[WHAT TO WORK ON] Give the part of the entries that opens with the line containing "Click the Kiki avatar image" and runs through the end of the entries as a JSON list of strings, one string per line, with blank lines left out. Omit the pictures from your answer.

[STORED RECORDS]

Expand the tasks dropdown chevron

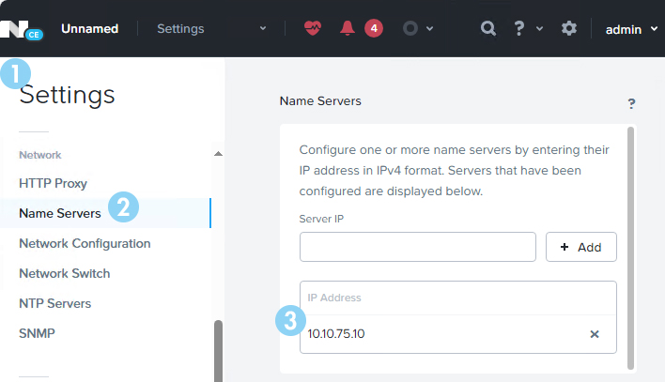point(429,28)
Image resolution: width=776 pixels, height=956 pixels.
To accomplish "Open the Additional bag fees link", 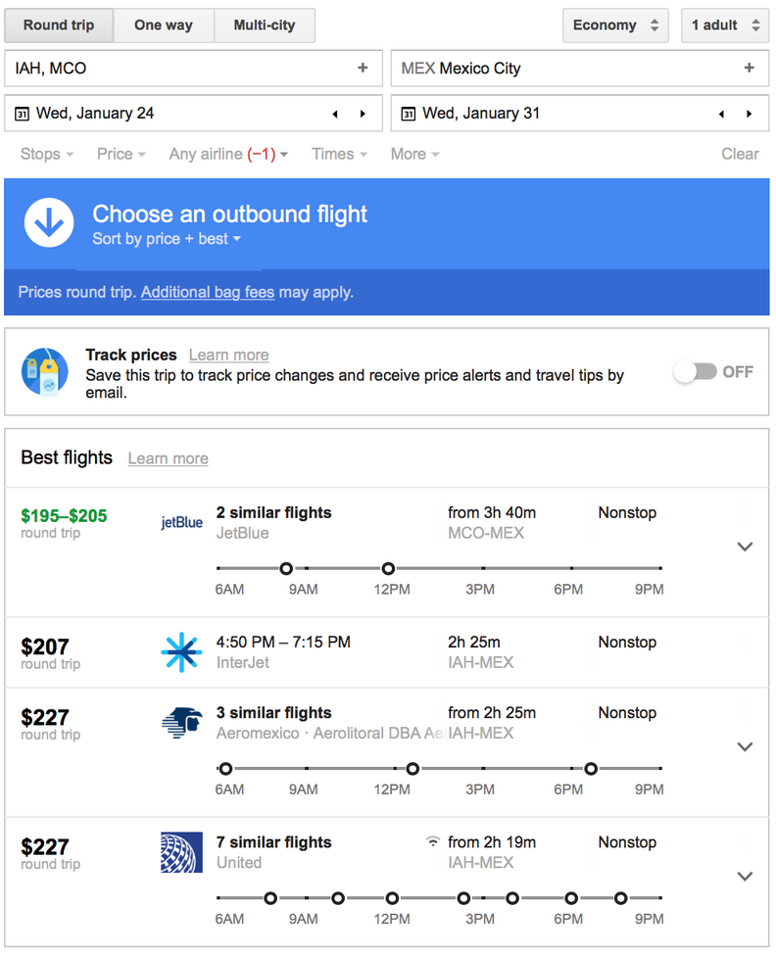I will tap(208, 292).
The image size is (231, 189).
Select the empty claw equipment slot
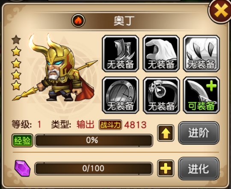201,54
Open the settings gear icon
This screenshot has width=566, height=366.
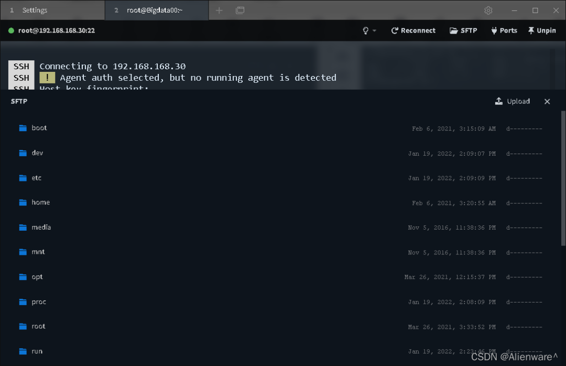488,10
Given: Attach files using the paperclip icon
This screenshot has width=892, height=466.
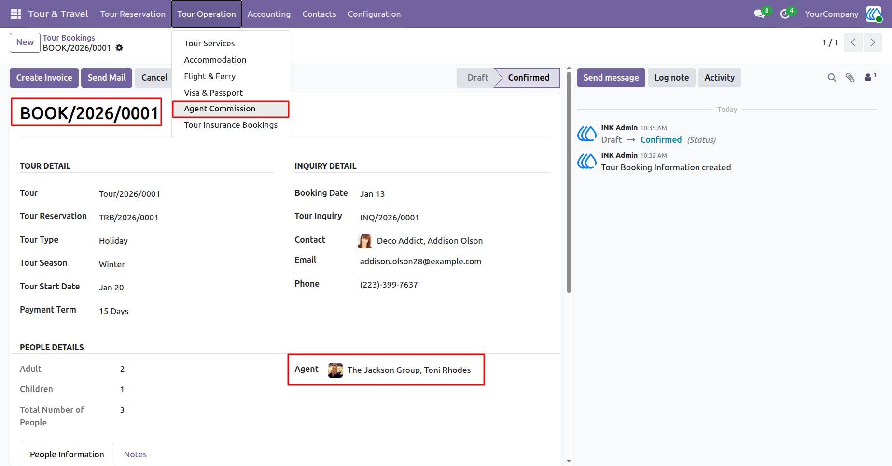Looking at the screenshot, I should pos(850,78).
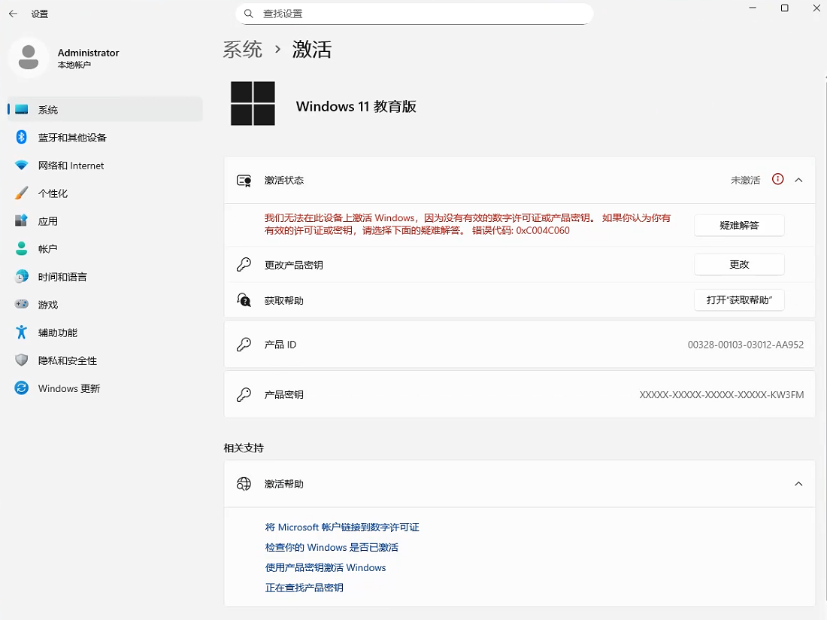
Task: Collapse the 激活状态 section chevron
Action: point(798,180)
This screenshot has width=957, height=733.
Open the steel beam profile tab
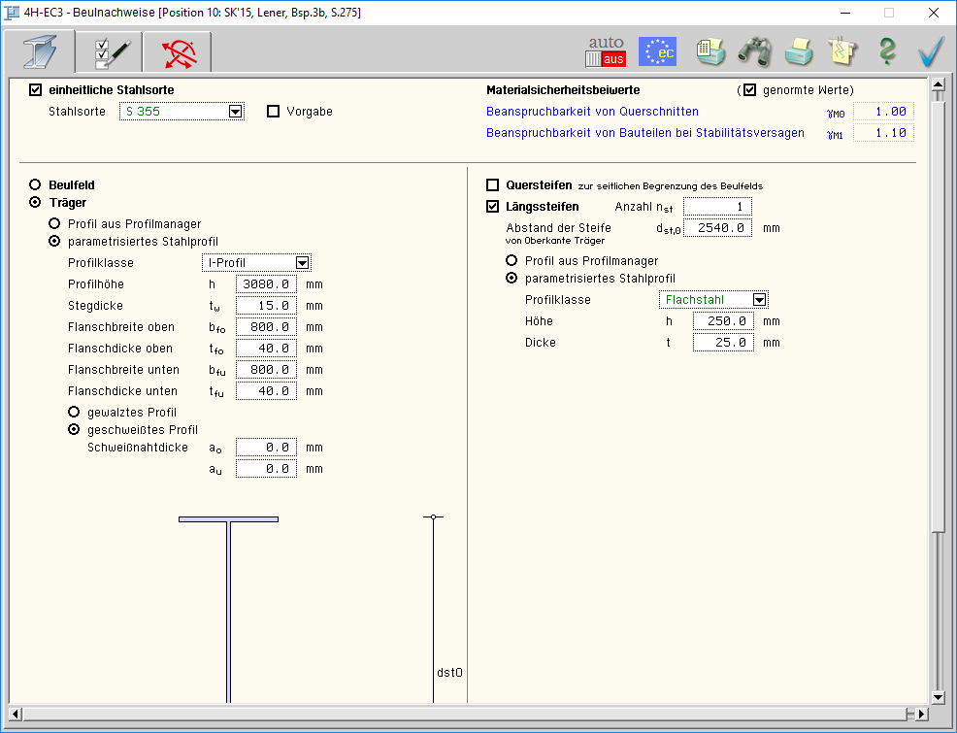click(x=40, y=52)
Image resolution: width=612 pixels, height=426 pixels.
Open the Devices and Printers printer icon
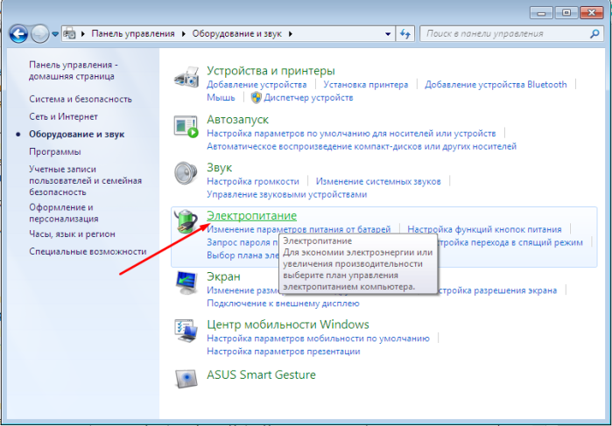point(186,77)
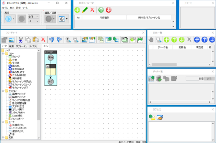This screenshot has width=216, height=143.
Task: Collapse the フロー tree folder
Action: pyautogui.click(x=3, y=54)
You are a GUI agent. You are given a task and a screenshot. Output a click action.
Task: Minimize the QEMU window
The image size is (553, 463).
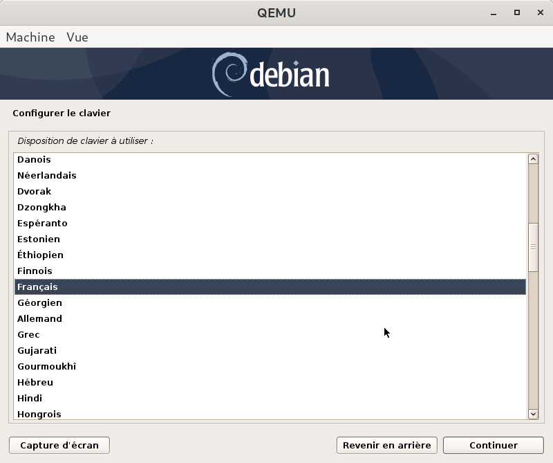[494, 12]
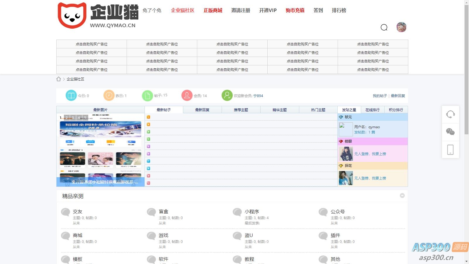Viewport: 469px width, 264px height.
Task: Collapse the 精品亲测 section
Action: pos(402,195)
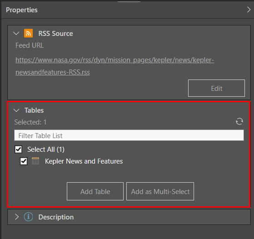Click the Filter Table List field
The image size is (254, 239).
click(129, 135)
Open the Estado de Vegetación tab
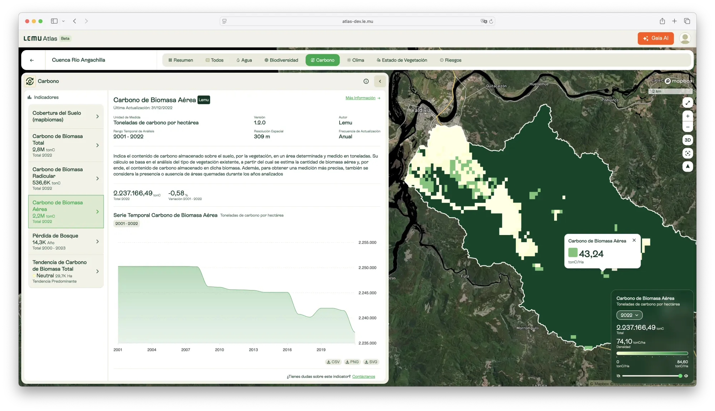This screenshot has width=715, height=411. click(402, 60)

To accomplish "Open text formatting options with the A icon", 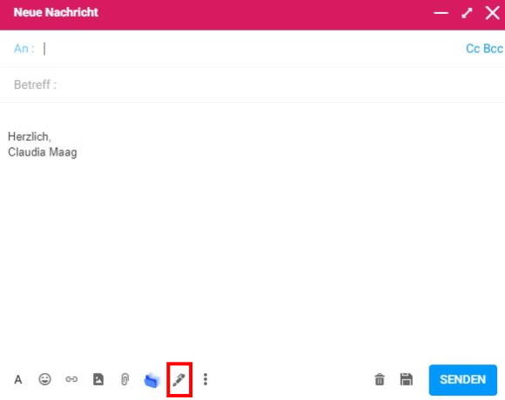I will 18,379.
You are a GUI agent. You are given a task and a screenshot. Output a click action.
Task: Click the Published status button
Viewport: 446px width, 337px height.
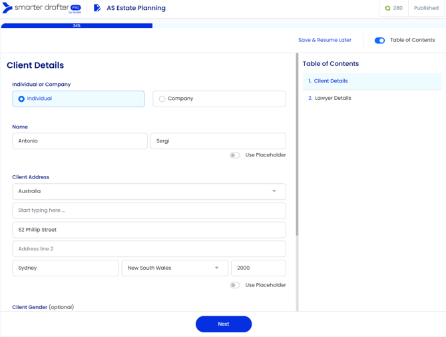[426, 9]
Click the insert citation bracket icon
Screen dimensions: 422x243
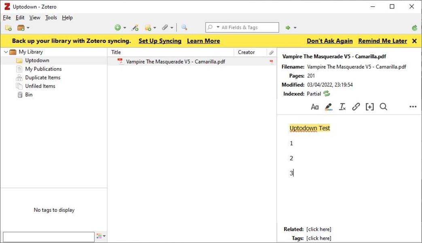(x=369, y=107)
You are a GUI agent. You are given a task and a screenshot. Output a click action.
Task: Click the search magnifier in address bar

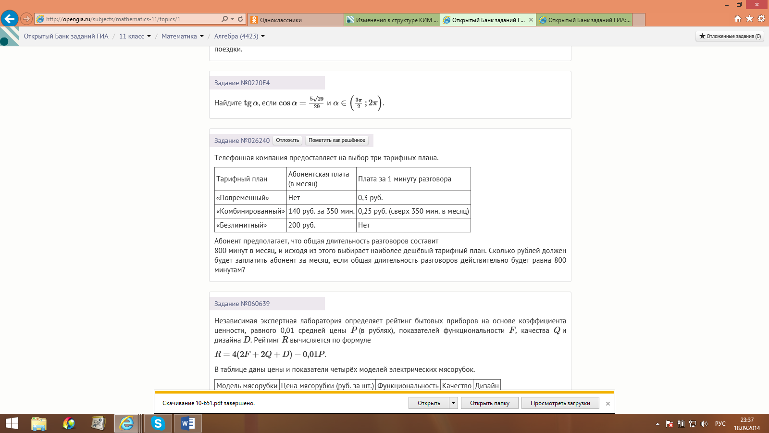(224, 19)
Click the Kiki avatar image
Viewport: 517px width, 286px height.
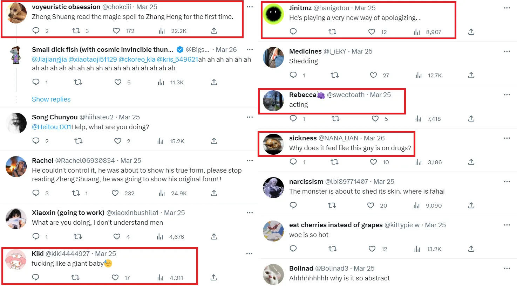(16, 260)
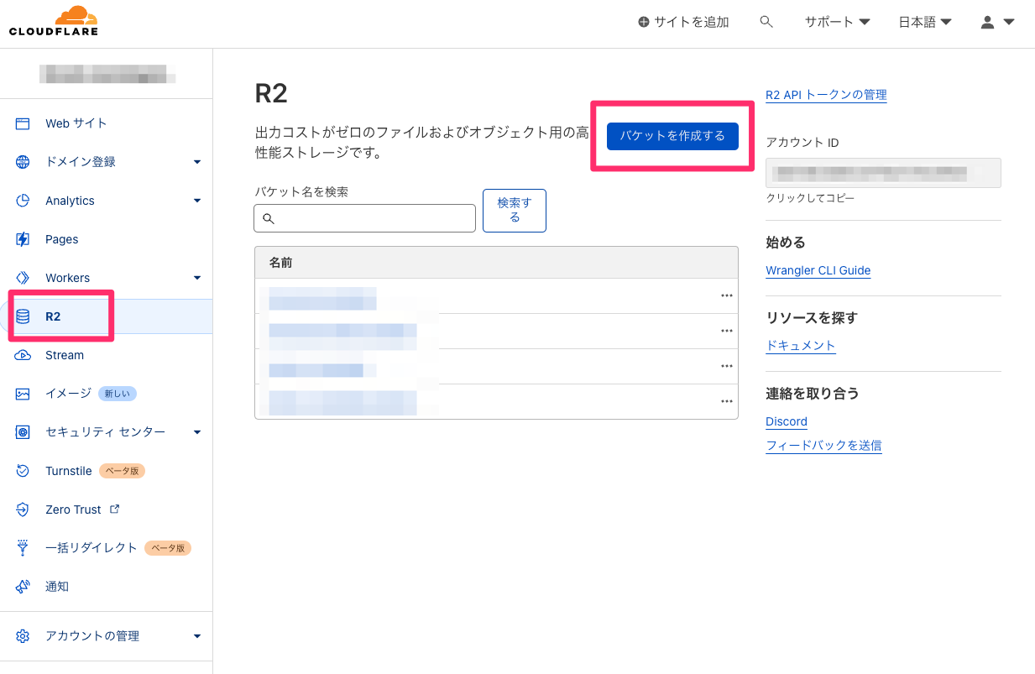Screen dimensions: 1035x674
Task: Open notifications megaphone icon 通知
Action: (23, 587)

[EXERCISE SOLUTION]
[
  "Click the Kiki avatar image",
  "Viewport: 517px width, 286px height.",
  "(16, 260)",
  "Screen dimensions: 1035x674",
  "Task: Open notifications megaphone icon 通知",
  "Action: (23, 587)"
]